> **Consigne**: Recopiez à l'identique toutes les lignes ci-dessous, s'il vous plaît, en omettant les images.

Enregistrements d'éléments d'interface

=-=-=-=-=

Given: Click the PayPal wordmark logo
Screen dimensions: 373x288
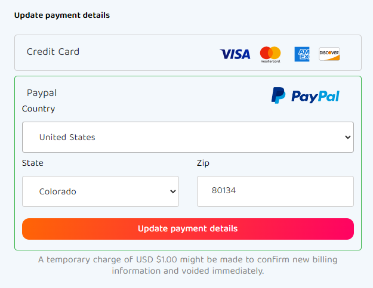Looking at the screenshot, I should [315, 96].
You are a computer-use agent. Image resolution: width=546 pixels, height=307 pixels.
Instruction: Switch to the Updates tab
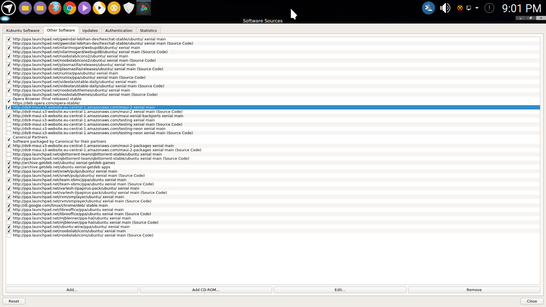tap(90, 30)
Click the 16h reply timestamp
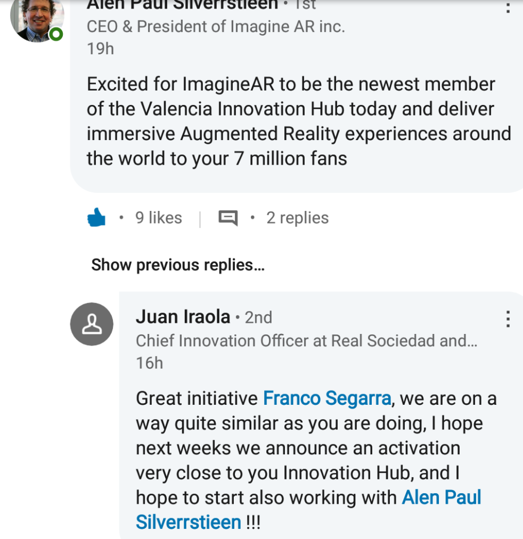The width and height of the screenshot is (523, 539). (149, 363)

=-=-=-=-=

> **Réponse attendue**:
Given: Click the PayPal wordmark logo
Screen dimensions: 373x288
Looking at the screenshot, I should [315, 96].
You are a computer-use agent. Image resolution: width=546 pixels, height=307 pixels.
Instruction: Switch to the Updates tab
tap(90, 30)
Click the 16h reply timestamp
The width and height of the screenshot is (523, 539). (149, 363)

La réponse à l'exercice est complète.